A pash spot, a burnout zone, a place to watch the sunset – Te Motu o Poutoa, or Pork Chop Hill, in the Manawatu has been the region’s park-up spot for years. Photographer Catherine Russ began documenting visitors to the lookout in 1998.
Reviving her original series alongside photographs of today’s visitors, her new exhibition Park Up, opened at Te Manawa in Palmerston North last year and has now toured to the Wairarapa. It features a menagerie of characters accompanied by accounts of why they’d come to the lookout.
Art Zone first spoke to Russ in 2004 (AZ#3). She was interested in communities (hair salons, student flats, hobby clubs and ballroom dancers) and said she always tried to photograph people relaxed in their own environment.
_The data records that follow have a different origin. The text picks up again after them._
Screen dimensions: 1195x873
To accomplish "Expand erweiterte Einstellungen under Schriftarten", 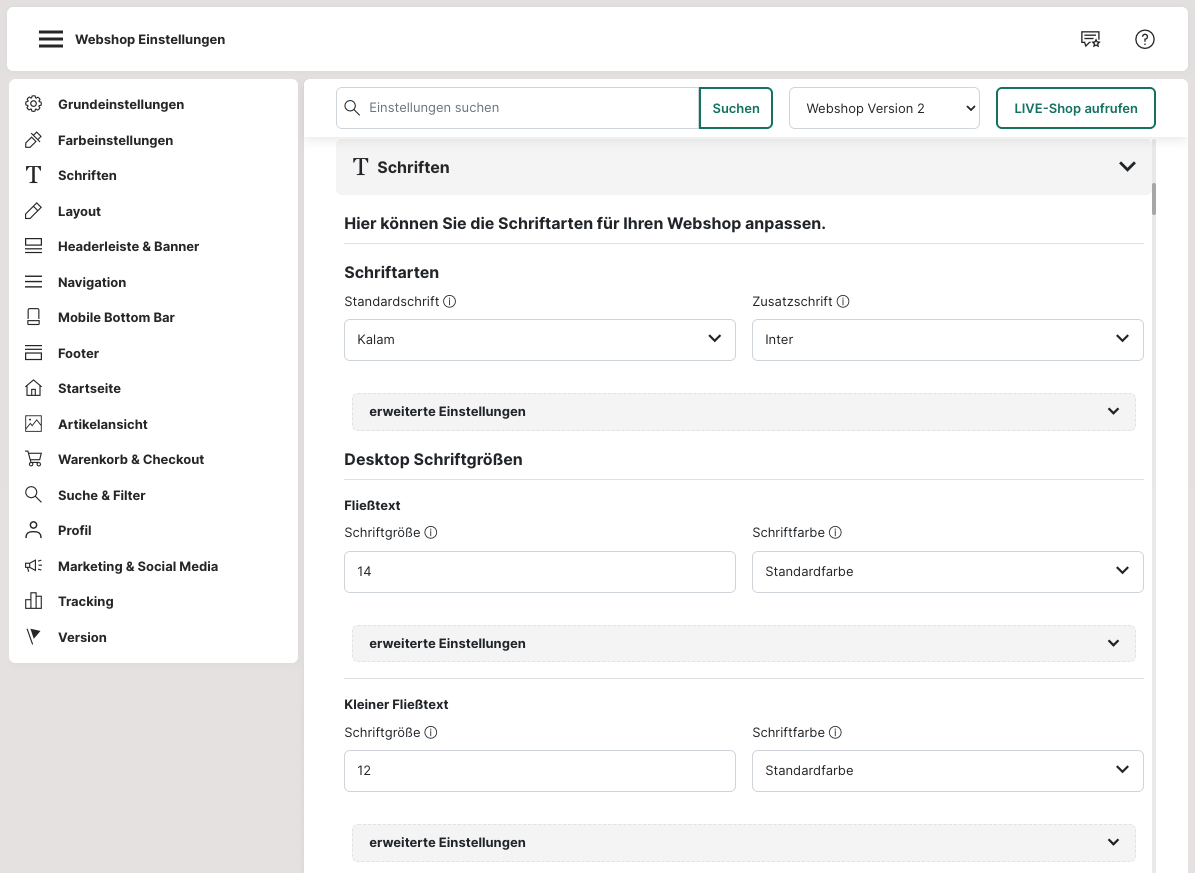I will (x=743, y=411).
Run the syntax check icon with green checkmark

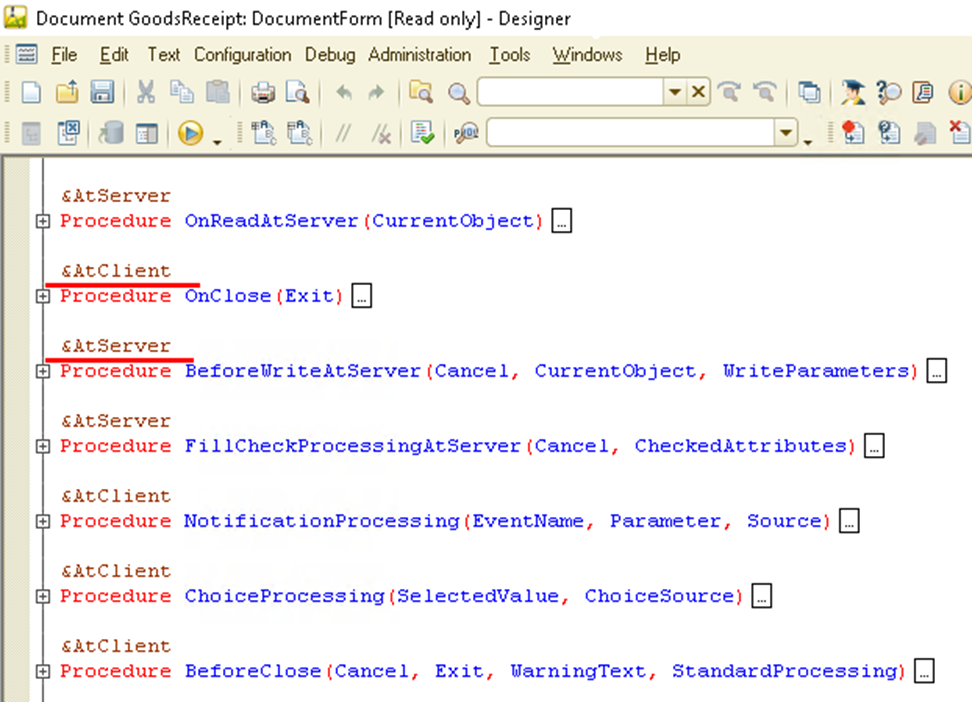pyautogui.click(x=422, y=133)
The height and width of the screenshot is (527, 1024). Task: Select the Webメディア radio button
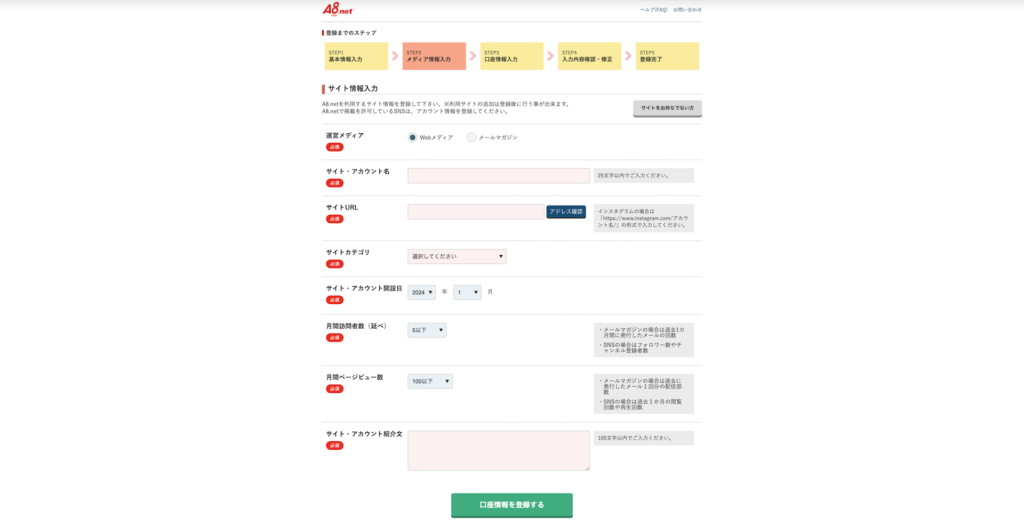[413, 137]
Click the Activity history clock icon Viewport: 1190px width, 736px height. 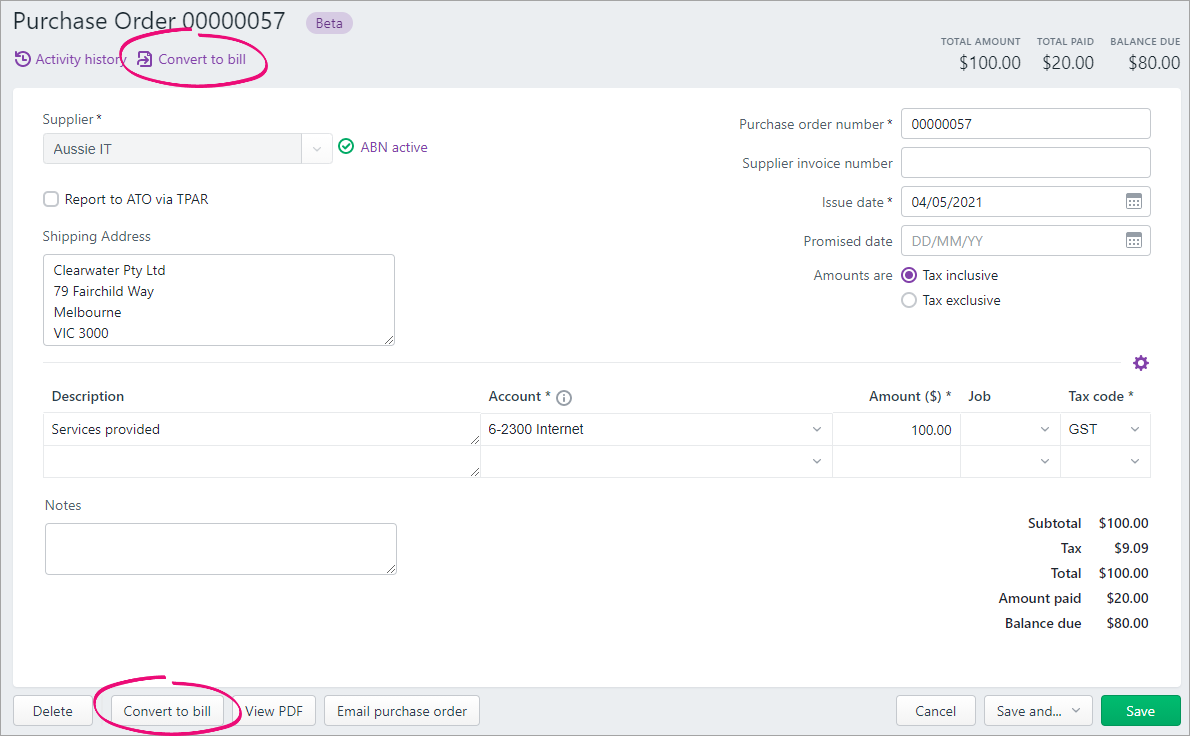click(x=22, y=60)
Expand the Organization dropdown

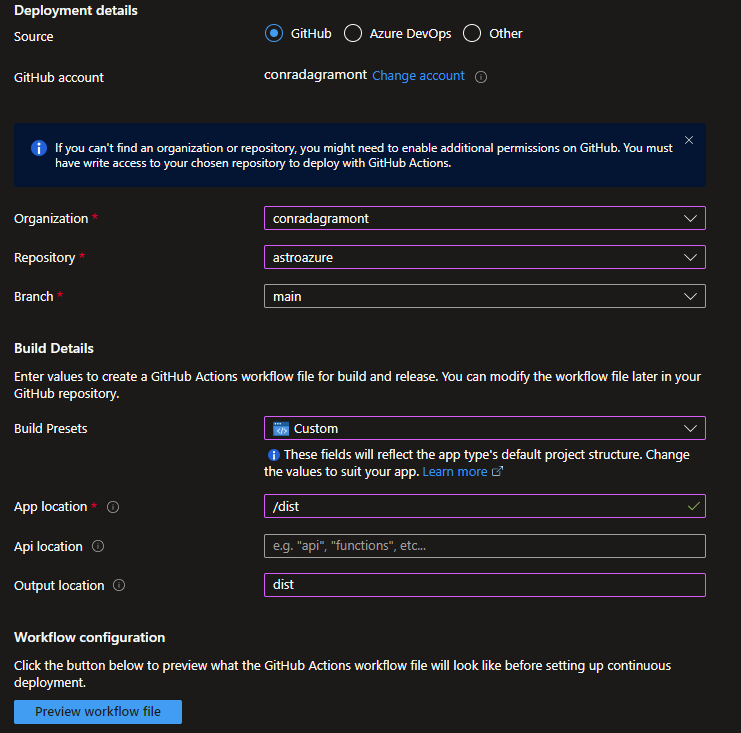tap(485, 218)
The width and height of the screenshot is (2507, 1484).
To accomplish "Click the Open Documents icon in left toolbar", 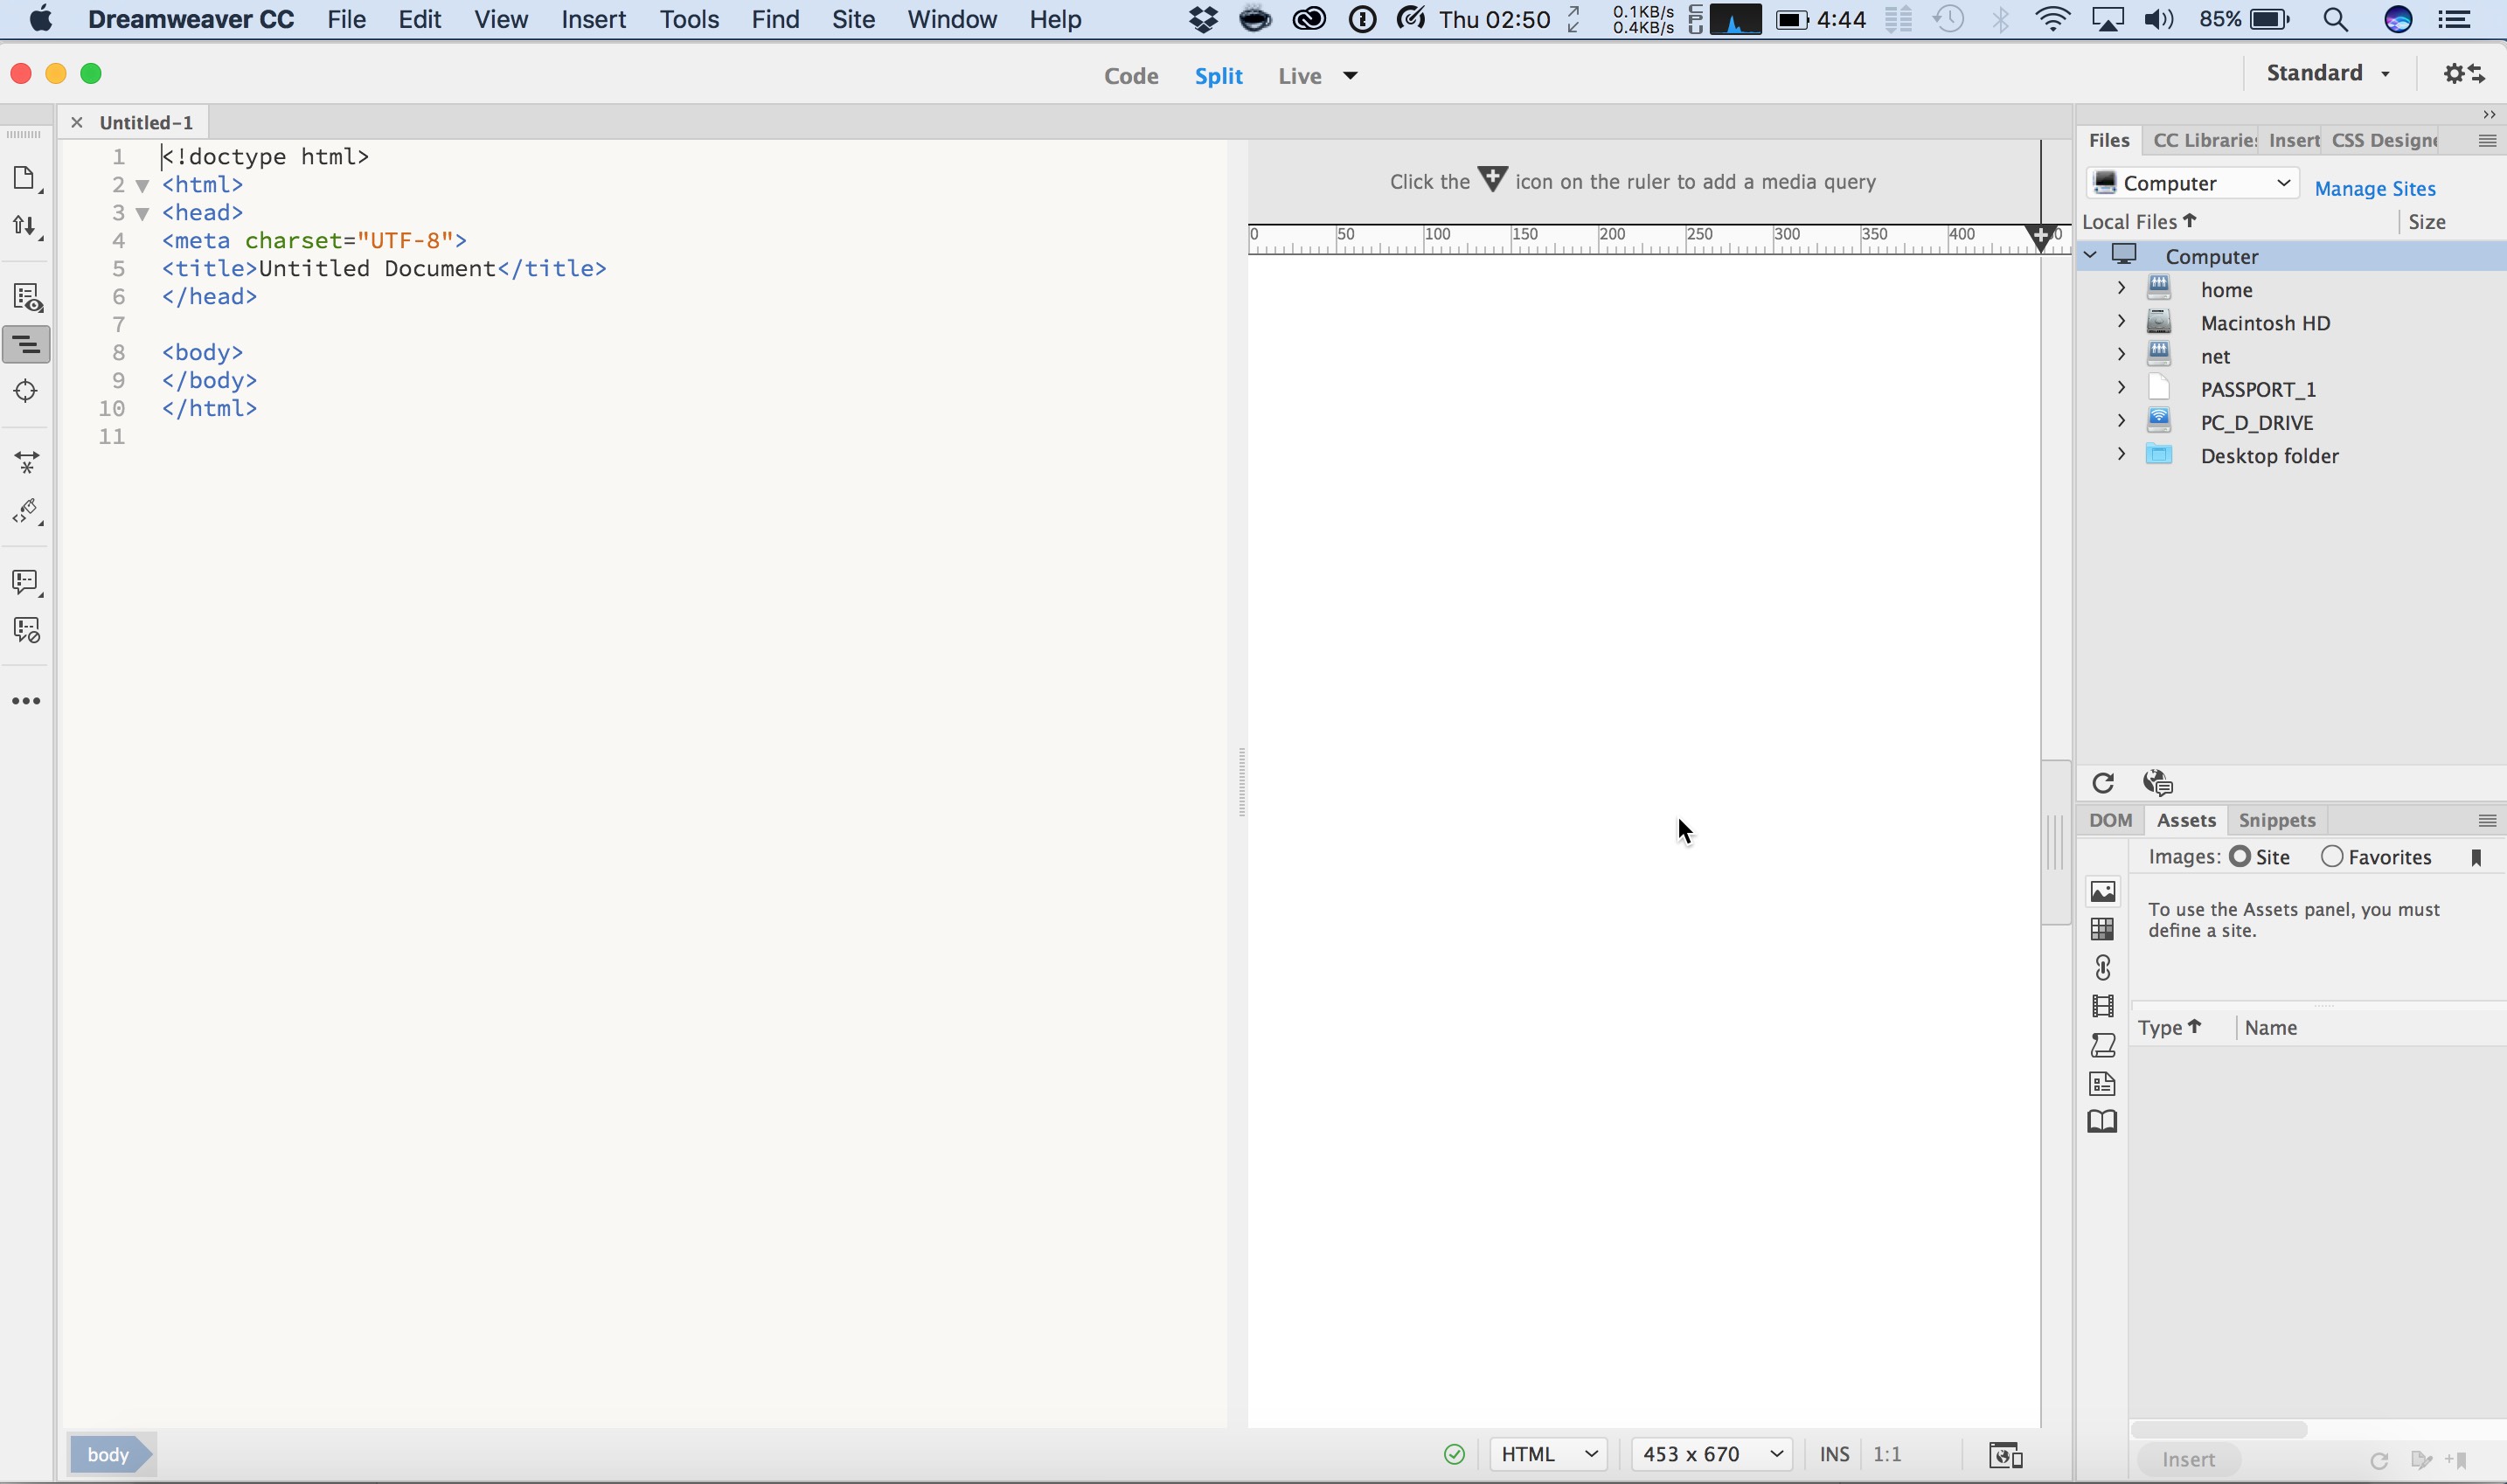I will [25, 179].
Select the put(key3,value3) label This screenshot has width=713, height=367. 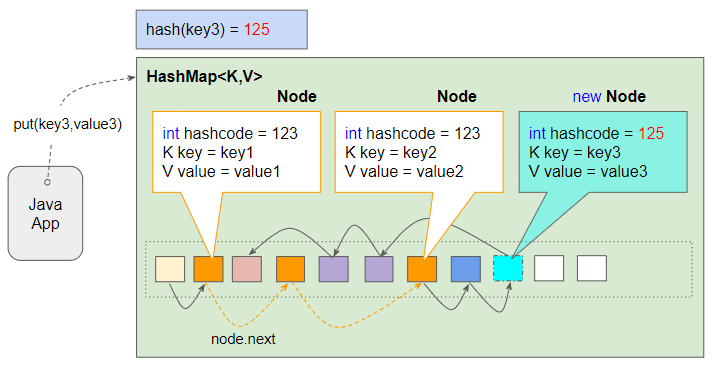pyautogui.click(x=68, y=124)
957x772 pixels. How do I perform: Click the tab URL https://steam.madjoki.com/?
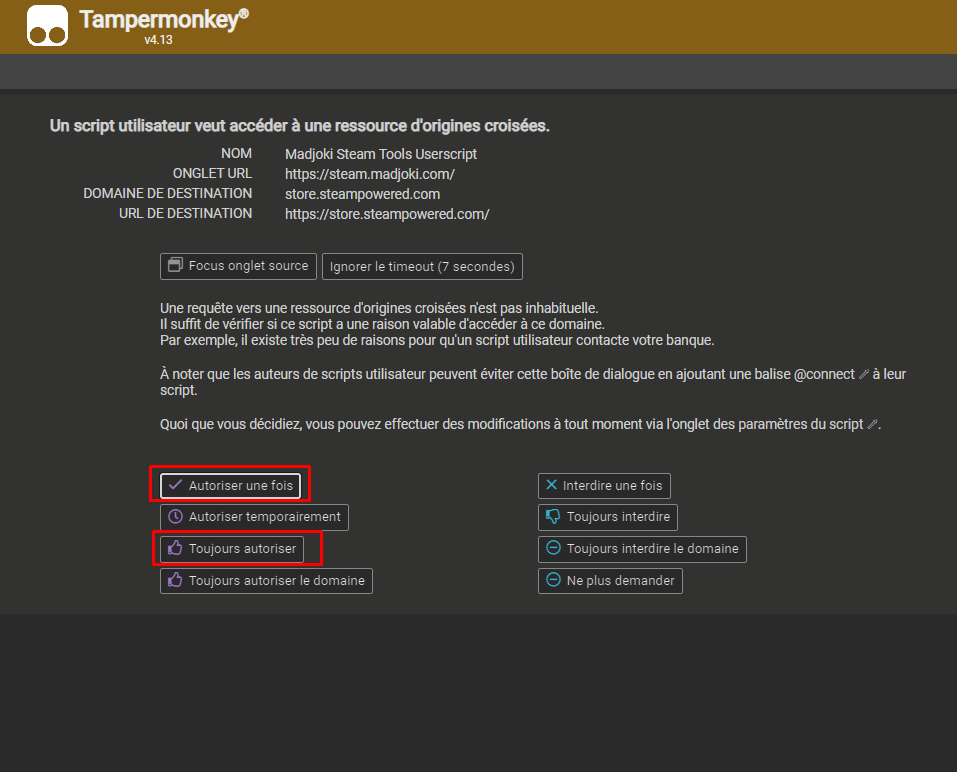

“Some of the biggest changes over twenty years would be the encroachment of suburbia, new roads and housing nearby as opposed to being ‘out in the country’,” says Russ. The car park is closed at night and people use the place as an exercise circuit. Then there’s the appearance of the mobile phone, more visible tattoos, and the obvious fashion changes.
“Generally though, it seems that life is much the same. Kaitlyn and Samara were hanging out with mates at the end of the day. Security turned up while we were there and waited for us all to leave. The sun had not yet set when the last of our carloads were escorted off the hill and the barrier arm closed at the road entrance.”
Park Up is at Aratoi Art Museum until 20 June 2021.